[Word and element locating data]
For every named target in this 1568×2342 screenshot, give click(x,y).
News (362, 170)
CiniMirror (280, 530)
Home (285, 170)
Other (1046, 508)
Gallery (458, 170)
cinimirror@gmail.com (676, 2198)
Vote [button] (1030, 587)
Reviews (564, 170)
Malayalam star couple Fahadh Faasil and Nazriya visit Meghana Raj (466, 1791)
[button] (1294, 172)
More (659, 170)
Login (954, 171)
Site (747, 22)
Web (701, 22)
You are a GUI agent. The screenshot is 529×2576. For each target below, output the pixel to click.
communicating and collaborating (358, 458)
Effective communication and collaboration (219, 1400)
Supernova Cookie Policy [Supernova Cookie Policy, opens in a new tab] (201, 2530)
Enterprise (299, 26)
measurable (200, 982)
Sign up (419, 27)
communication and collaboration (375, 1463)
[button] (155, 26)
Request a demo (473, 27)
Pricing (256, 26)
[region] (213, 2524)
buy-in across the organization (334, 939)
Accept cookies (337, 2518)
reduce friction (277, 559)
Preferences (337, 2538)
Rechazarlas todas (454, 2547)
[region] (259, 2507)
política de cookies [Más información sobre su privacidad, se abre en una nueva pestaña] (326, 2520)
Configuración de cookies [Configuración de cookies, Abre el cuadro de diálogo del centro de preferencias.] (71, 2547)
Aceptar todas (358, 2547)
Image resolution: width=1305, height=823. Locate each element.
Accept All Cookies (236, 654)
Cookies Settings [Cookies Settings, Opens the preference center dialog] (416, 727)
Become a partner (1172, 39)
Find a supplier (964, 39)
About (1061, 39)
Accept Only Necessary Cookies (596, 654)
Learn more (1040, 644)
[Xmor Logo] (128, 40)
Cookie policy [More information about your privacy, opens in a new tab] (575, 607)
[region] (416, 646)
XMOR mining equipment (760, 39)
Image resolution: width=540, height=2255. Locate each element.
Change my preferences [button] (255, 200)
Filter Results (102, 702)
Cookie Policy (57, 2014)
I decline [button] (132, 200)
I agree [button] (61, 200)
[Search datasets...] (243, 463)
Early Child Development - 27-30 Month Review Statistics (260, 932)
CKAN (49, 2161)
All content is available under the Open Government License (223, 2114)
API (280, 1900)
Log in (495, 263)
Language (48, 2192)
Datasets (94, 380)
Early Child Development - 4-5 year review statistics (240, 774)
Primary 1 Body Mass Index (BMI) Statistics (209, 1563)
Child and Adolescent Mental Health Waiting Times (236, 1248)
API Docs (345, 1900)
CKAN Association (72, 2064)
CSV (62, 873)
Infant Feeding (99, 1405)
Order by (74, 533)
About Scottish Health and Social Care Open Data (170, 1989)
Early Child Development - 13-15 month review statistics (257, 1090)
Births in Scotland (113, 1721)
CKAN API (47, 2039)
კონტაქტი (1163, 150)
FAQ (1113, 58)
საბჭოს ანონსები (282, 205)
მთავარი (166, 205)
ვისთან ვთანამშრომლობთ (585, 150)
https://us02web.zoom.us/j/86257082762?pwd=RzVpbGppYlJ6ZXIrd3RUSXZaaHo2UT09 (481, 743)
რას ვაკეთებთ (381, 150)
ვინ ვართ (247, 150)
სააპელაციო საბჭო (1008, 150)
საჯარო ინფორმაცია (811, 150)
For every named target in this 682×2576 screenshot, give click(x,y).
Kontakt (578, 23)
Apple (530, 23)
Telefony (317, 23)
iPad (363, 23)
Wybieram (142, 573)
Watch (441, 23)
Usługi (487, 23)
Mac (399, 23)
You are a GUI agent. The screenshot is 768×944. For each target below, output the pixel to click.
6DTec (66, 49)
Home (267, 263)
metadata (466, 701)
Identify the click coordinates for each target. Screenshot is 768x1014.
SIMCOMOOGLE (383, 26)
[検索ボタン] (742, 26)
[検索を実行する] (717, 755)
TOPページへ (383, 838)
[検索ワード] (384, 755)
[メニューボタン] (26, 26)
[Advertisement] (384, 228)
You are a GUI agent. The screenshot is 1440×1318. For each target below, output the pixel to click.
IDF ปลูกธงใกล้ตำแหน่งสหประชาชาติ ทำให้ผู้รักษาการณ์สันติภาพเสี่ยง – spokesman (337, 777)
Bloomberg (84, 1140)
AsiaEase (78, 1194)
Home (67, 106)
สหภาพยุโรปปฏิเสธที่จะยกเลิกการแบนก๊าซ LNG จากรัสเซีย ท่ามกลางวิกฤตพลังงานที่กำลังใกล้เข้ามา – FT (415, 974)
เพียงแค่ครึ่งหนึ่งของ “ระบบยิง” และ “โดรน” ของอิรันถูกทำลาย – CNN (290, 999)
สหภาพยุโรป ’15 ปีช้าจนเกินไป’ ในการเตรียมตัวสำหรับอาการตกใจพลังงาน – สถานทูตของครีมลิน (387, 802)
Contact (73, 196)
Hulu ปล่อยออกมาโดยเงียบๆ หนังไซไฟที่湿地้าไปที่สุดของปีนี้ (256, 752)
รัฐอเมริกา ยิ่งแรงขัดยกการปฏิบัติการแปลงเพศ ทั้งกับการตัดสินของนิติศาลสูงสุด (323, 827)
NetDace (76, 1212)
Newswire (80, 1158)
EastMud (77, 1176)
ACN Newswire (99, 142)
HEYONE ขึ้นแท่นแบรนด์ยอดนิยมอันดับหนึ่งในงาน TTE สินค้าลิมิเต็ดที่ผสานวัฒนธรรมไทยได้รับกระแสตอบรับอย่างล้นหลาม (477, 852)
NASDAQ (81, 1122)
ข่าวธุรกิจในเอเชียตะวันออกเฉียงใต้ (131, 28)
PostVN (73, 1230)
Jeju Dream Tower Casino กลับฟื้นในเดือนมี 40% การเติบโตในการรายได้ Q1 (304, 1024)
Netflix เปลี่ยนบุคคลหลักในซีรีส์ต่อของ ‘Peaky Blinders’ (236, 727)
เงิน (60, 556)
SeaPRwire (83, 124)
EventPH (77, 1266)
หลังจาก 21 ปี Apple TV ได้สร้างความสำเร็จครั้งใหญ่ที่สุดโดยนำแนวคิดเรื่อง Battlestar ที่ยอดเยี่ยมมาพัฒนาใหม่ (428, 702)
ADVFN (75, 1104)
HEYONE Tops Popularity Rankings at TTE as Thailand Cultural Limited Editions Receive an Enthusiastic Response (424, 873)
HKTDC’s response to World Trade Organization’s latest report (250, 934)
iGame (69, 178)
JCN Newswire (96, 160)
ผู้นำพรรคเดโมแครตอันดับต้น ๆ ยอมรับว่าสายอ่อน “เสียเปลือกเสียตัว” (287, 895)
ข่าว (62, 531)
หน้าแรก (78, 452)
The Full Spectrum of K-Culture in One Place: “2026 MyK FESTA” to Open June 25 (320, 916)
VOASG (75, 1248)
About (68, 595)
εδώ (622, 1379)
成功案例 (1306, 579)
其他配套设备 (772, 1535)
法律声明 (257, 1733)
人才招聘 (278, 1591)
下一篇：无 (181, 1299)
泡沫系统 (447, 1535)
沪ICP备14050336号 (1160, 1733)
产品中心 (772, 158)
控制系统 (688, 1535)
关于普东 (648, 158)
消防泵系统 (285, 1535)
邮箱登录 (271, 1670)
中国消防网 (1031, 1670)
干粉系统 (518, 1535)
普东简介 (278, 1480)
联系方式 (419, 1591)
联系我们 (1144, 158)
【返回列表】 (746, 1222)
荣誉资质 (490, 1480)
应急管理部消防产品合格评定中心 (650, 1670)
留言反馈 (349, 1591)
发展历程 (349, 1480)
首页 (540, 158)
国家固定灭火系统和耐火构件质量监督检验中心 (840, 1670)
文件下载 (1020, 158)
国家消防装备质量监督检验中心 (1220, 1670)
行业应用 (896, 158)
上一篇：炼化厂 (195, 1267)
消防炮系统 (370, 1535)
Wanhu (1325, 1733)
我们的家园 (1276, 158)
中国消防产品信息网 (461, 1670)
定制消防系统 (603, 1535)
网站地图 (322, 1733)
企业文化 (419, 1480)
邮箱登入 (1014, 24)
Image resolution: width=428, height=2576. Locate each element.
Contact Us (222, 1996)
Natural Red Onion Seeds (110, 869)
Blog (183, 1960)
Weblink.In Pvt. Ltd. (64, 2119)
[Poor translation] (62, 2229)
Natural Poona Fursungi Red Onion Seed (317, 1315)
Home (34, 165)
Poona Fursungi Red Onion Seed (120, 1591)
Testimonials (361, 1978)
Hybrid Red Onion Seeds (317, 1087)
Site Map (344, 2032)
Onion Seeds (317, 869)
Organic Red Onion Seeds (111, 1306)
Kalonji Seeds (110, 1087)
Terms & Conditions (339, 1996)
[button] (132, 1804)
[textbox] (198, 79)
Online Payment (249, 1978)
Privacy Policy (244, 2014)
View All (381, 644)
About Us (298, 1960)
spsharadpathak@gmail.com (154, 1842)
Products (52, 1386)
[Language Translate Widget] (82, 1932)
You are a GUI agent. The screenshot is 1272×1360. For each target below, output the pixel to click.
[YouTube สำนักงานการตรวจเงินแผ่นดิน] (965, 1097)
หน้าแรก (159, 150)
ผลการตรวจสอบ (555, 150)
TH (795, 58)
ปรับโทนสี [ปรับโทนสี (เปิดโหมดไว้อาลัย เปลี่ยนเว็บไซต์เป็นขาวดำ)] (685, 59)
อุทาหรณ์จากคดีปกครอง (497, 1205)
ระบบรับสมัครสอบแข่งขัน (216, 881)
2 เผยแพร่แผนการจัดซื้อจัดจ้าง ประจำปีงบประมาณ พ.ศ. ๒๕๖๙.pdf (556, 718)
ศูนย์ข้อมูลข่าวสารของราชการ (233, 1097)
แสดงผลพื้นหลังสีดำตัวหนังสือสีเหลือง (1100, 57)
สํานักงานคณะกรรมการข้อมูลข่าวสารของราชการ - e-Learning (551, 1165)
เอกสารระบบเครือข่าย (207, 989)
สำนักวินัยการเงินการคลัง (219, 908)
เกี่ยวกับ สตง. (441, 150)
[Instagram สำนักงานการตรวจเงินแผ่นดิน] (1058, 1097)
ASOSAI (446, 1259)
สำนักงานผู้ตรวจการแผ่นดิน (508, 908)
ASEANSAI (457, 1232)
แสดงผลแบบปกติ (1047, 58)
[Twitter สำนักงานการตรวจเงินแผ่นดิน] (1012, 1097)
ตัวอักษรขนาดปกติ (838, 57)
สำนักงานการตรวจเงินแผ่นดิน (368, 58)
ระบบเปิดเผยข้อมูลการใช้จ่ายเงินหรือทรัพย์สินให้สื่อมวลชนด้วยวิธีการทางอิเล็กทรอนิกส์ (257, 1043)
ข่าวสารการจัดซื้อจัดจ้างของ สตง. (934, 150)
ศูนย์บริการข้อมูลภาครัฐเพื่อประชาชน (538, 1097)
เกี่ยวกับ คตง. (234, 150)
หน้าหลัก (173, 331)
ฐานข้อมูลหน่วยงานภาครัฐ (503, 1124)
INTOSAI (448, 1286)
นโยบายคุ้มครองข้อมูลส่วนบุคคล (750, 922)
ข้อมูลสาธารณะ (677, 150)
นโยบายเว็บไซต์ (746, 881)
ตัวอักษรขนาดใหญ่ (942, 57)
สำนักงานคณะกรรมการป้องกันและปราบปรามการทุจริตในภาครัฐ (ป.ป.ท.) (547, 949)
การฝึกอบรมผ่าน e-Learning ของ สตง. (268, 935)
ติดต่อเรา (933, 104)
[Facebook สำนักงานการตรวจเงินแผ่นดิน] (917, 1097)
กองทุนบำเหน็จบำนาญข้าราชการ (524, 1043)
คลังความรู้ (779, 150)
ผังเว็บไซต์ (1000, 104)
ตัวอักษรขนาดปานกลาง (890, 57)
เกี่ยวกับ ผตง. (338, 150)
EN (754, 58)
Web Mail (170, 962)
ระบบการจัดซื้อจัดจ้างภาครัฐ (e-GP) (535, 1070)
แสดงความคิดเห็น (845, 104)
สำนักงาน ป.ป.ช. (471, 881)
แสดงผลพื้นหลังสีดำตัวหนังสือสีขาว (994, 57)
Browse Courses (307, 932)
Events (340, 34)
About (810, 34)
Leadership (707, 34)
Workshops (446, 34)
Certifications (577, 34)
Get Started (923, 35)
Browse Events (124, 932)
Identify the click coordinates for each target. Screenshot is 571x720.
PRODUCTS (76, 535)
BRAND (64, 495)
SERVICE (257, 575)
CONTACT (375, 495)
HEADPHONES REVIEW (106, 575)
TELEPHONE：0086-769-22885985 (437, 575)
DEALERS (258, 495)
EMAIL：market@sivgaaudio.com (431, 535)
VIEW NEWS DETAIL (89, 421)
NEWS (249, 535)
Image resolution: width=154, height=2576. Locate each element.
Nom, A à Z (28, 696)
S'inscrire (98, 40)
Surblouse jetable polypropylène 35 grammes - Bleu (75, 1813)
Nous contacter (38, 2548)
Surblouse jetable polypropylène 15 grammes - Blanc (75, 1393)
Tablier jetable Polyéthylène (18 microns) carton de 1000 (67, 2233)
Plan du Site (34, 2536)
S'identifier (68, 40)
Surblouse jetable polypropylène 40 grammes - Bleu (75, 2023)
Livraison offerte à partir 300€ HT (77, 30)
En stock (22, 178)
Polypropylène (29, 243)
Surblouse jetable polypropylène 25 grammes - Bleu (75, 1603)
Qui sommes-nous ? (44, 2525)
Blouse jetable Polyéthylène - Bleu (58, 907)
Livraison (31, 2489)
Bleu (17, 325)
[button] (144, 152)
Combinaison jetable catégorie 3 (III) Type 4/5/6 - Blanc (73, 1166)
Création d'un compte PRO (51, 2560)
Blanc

*What is being asked*:
Copy the data word for word, from the line with "ვინ ვართ (247, 150)" up to and including the line with "Mac (399, 23)".

*Correct result*:
ვინ ვართ (247, 150)
სააპელაციო საბჭო (1008, 150)
საჯარო ინფორმაცია (811, 150)
For every named target in this 682×2576 screenshot, give click(x,y).
Kontakt (578, 23)
Apple (530, 23)
Telefony (317, 23)
iPad (363, 23)
Wybieram (142, 573)
Watch (441, 23)
Usługi (487, 23)
Mac (399, 23)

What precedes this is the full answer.